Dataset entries
>>>

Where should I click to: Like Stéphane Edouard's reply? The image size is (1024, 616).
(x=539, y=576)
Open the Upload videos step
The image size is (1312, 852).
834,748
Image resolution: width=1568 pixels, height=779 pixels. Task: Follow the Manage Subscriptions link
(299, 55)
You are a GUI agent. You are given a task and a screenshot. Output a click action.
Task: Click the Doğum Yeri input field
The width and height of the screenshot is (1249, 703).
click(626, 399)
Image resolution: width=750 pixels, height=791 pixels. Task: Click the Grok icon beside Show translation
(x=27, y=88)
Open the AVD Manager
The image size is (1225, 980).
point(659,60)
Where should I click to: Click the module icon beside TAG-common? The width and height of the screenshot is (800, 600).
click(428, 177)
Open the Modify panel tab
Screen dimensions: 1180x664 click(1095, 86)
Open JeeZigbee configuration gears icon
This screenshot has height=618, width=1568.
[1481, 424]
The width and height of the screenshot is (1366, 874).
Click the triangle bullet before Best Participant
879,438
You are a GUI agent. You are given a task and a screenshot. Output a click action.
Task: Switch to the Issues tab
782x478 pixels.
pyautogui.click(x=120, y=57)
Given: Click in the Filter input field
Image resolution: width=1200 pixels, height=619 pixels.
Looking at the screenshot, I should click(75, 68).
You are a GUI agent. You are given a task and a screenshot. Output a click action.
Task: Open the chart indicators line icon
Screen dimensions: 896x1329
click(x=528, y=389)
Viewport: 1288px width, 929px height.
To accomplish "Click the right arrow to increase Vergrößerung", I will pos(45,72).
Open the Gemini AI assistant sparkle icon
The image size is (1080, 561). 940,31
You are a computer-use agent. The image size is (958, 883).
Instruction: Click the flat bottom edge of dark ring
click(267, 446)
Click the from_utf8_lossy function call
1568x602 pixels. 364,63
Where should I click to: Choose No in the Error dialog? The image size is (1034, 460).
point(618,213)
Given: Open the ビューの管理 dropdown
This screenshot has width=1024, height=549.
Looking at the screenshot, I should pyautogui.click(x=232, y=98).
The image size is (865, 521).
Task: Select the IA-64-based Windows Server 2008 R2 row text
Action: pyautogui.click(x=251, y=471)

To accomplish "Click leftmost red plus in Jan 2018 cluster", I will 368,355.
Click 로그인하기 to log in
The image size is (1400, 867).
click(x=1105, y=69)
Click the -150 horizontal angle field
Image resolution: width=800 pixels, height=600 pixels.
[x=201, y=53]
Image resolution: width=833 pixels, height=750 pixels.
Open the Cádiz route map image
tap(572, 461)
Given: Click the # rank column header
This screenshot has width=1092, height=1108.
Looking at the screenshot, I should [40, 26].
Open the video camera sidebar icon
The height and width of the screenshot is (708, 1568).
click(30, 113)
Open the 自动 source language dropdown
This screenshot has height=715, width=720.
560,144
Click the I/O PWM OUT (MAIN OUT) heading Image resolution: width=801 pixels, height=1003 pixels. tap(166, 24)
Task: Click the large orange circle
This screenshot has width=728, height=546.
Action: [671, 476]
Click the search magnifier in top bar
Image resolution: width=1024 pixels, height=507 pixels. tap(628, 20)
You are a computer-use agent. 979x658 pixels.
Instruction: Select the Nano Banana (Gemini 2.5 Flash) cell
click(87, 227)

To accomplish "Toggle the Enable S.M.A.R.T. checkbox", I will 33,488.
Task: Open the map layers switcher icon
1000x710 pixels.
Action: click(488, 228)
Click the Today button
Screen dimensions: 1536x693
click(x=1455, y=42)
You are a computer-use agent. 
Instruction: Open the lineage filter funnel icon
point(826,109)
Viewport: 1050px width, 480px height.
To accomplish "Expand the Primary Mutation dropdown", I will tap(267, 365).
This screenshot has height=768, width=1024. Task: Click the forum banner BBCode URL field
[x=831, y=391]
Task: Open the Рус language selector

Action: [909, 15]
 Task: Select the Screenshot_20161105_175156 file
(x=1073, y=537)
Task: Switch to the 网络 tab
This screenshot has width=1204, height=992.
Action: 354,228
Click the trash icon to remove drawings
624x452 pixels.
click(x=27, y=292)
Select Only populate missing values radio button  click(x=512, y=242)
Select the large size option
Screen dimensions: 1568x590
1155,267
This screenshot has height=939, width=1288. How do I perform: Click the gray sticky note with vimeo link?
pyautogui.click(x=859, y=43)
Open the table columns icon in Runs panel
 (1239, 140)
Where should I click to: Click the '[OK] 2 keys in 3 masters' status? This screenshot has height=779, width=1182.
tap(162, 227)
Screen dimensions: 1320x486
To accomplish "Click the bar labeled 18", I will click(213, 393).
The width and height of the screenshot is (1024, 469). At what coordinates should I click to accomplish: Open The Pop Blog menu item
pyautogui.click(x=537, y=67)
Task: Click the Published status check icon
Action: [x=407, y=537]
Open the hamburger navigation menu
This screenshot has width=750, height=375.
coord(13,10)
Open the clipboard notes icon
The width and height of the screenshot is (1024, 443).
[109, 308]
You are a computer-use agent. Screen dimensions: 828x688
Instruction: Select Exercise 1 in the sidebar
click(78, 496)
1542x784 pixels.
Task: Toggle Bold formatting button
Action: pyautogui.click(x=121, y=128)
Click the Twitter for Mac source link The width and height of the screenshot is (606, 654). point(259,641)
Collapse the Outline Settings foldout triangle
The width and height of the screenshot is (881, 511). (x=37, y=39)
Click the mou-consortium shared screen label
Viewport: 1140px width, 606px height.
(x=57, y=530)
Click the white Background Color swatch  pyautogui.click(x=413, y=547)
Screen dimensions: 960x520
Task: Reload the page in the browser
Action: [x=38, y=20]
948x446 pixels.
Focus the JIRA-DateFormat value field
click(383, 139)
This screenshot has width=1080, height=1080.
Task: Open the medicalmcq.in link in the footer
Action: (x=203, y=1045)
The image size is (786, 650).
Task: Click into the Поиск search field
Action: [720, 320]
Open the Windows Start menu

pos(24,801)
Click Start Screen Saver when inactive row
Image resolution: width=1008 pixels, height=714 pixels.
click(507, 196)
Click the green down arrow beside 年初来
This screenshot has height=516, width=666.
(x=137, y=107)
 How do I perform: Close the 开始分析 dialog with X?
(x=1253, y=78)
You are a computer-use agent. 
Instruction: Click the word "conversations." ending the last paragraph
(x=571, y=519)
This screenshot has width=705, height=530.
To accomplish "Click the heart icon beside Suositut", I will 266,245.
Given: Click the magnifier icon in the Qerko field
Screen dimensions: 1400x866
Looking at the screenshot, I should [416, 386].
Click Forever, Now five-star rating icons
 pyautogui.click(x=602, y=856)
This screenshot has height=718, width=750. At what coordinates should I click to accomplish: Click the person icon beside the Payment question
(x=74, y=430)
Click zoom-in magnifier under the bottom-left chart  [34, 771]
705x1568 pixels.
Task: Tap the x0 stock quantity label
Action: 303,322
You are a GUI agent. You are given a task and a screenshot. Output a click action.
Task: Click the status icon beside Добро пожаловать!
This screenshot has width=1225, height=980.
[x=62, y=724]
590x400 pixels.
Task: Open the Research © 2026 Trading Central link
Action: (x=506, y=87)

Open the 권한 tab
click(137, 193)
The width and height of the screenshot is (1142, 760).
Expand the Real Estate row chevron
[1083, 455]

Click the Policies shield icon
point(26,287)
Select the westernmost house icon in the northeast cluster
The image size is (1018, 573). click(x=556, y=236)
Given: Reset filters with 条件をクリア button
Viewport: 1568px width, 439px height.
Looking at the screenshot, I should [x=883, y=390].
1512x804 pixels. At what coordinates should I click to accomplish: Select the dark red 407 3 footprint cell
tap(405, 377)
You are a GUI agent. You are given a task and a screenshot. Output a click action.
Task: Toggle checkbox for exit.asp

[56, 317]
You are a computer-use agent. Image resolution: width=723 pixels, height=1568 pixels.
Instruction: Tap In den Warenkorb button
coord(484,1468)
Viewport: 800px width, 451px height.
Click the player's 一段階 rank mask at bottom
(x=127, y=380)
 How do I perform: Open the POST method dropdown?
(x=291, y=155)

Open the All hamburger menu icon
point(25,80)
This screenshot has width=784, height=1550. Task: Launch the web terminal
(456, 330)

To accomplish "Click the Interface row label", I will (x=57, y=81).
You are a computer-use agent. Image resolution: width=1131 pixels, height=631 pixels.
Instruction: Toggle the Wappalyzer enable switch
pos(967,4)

<<<

Your objective
Could you reproduce exactly the lines of the entries above, from the one with "Click the I/O" through the one with "You are a computer-use agent. 979x658 pixels.", and nothing else?

Result below
Click the I/O PWM OUT (MAIN OUT) heading Image resolution: width=801 pixels, height=1003 pixels. tap(166, 24)
Task: Click the large orange circle
This screenshot has width=728, height=546.
Action: [671, 476]
Click the search magnifier in top bar
Image resolution: width=1024 pixels, height=507 pixels. tap(628, 20)
You are a computer-use agent. 979x658 pixels.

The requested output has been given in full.